• REQUIRED WORK
Retype the rows word for word, starting at the line containing "The width and height of the screenshot is (834, 529)." and ending with the final row. Omit the pictures.

• Word and element location data
* start *

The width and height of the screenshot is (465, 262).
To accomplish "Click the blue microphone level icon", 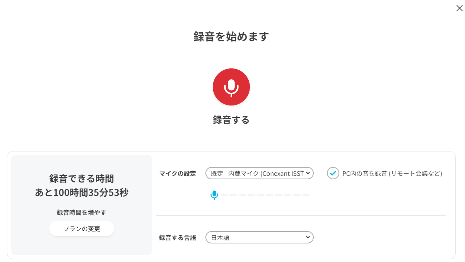I will [214, 195].
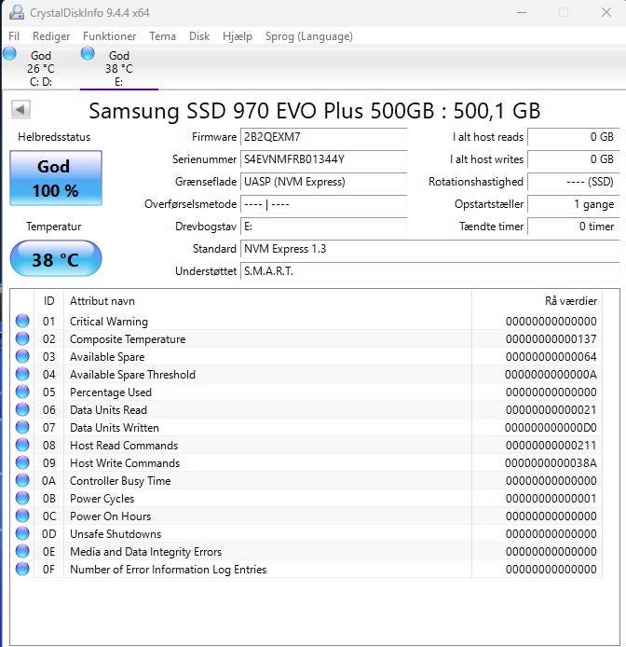This screenshot has width=626, height=647.
Task: Click the 38 °C temperature button
Action: coord(55,259)
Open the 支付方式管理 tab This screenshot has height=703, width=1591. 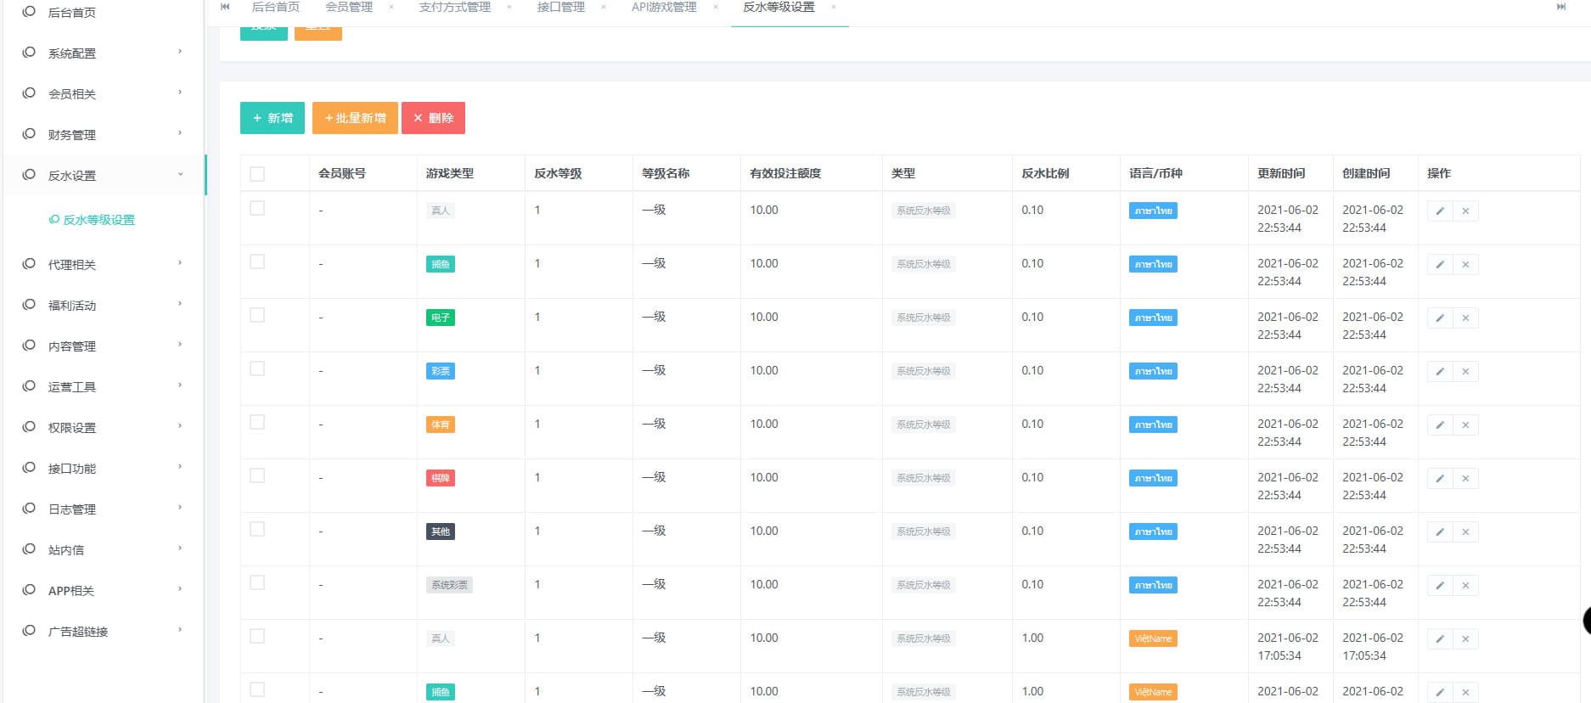coord(454,8)
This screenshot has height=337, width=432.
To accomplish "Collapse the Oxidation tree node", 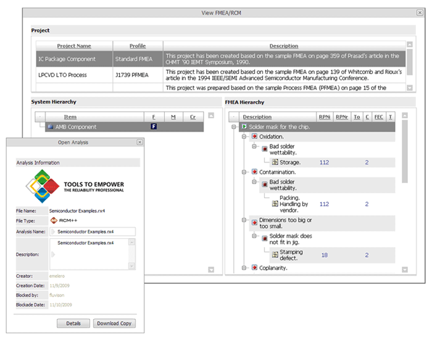I will tap(244, 136).
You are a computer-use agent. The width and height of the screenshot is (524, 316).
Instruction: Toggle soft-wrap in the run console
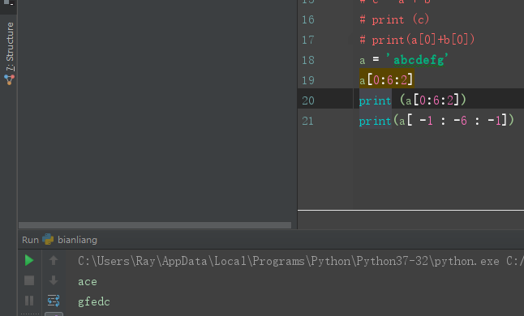(54, 301)
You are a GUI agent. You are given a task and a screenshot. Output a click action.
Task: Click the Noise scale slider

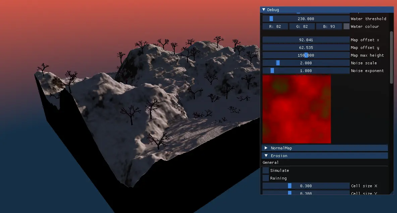[x=306, y=63]
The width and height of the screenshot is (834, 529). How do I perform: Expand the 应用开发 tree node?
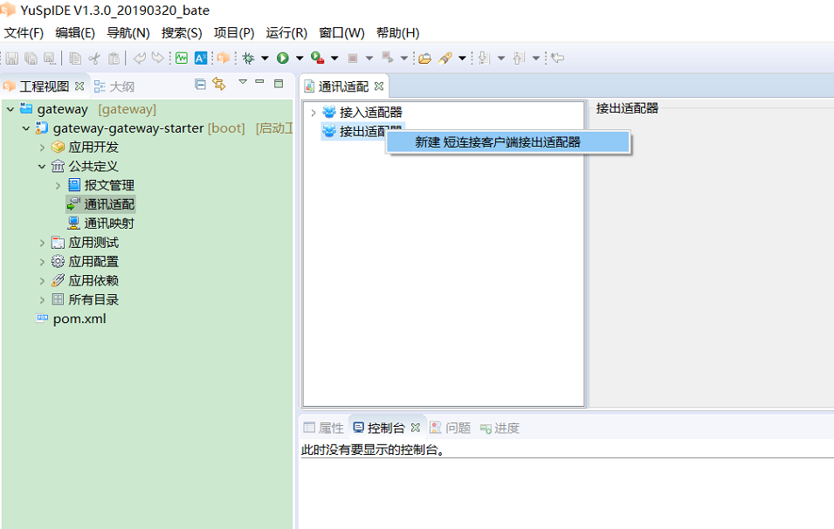pos(42,148)
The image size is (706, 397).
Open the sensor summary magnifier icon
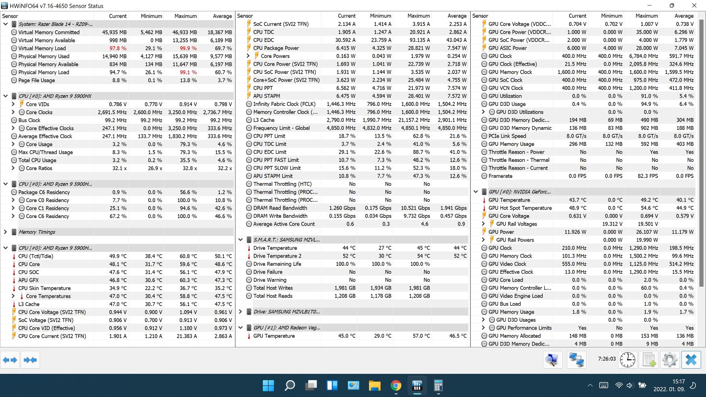coord(552,360)
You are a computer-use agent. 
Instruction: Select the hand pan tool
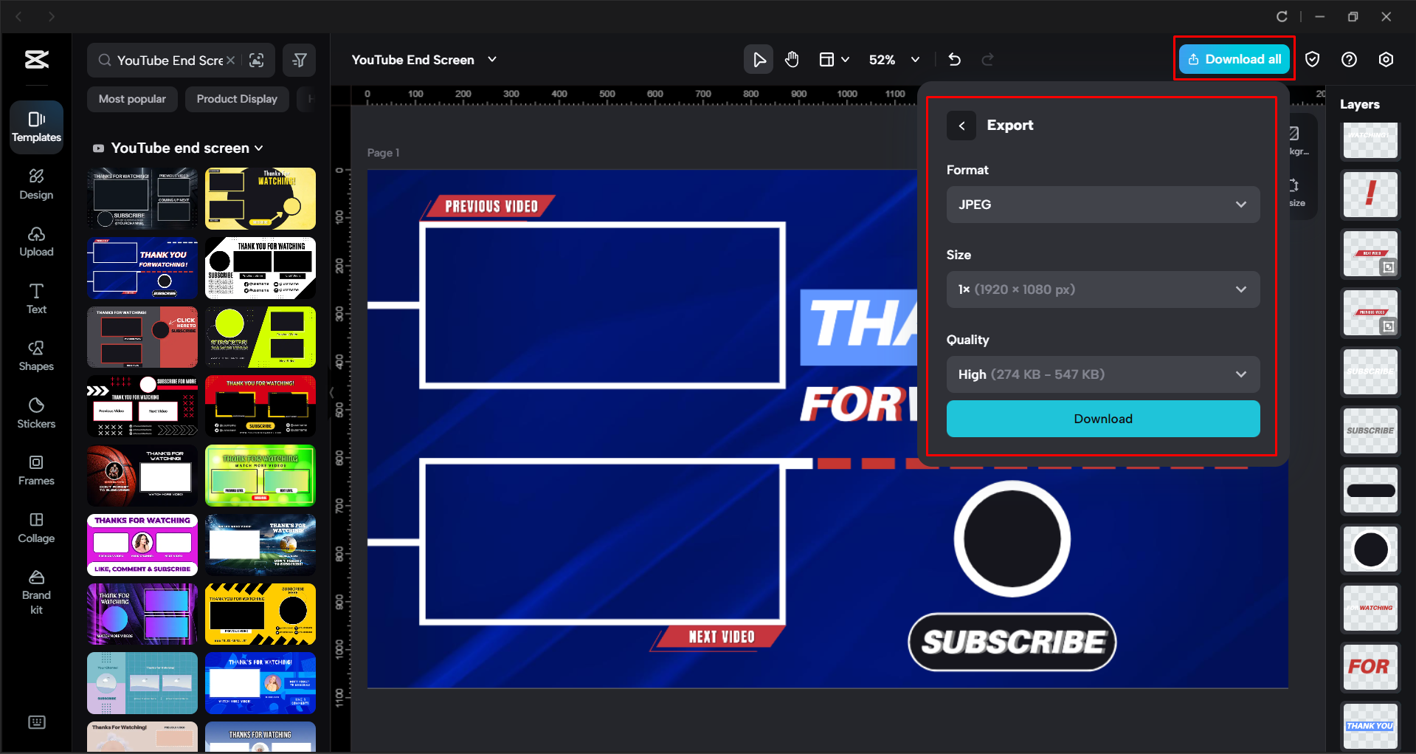click(792, 59)
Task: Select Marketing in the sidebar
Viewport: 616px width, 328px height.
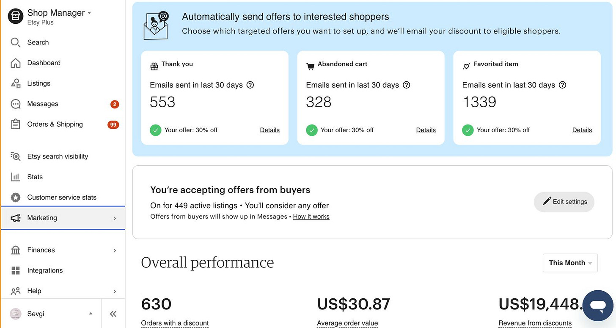Action: point(42,218)
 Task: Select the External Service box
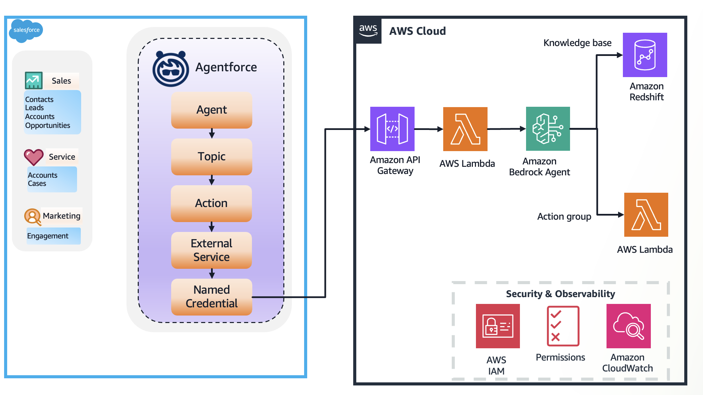(211, 250)
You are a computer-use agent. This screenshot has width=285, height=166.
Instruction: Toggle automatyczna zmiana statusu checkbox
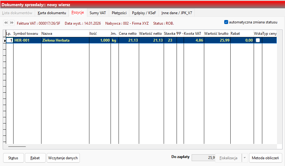pos(226,22)
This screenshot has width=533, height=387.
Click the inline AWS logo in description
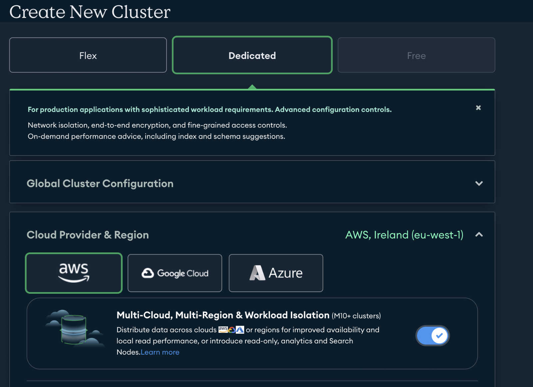pos(223,329)
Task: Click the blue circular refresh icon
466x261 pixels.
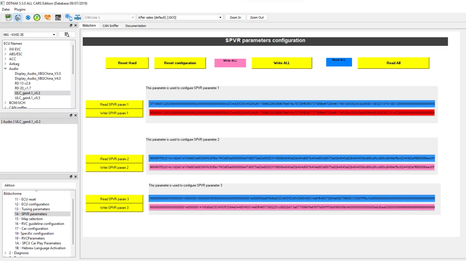Action: point(28,17)
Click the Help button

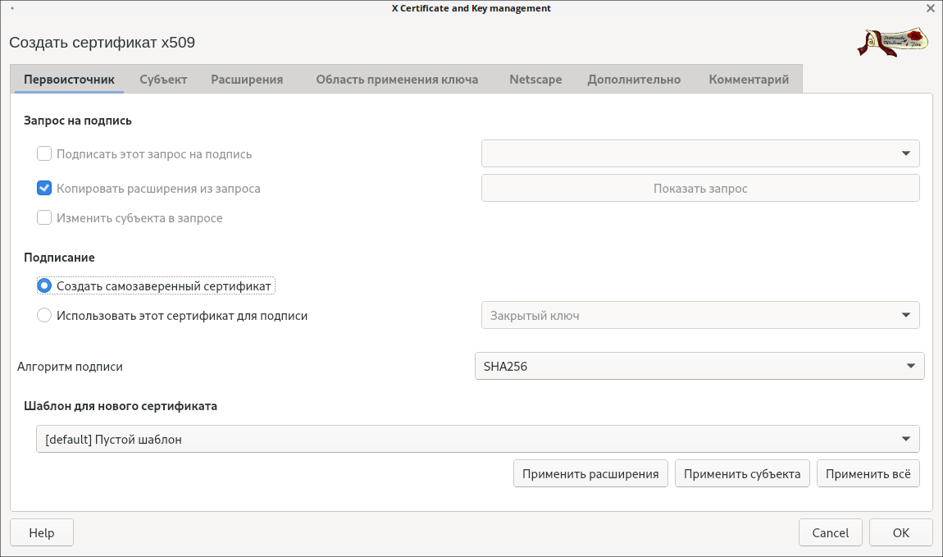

* end *

• SOLVED PROBLEM
The width and height of the screenshot is (834, 529). How do I perform: Expand the 应用开发 tree node?
pos(42,148)
The image size is (706, 397).
Open the sensor summary magnifier icon
coord(552,360)
You are a computer-use agent. 
Instruction: Select the hand pan tool
click(792, 59)
Task: Select Marketing in the sidebar
Viewport: 616px width, 328px height.
Action: point(42,218)
 Task: Select the External Service box
(211, 250)
You are a computer-use agent. This screenshot has width=285, height=166.
Instruction: Toggle automatyczna zmiana statusu checkbox
pos(226,22)
This screenshot has width=533, height=387.
Click the inline AWS logo in description
pos(223,329)
Task: Click the blue circular refresh icon
466x261 pixels.
Action: point(28,17)
Click the Help button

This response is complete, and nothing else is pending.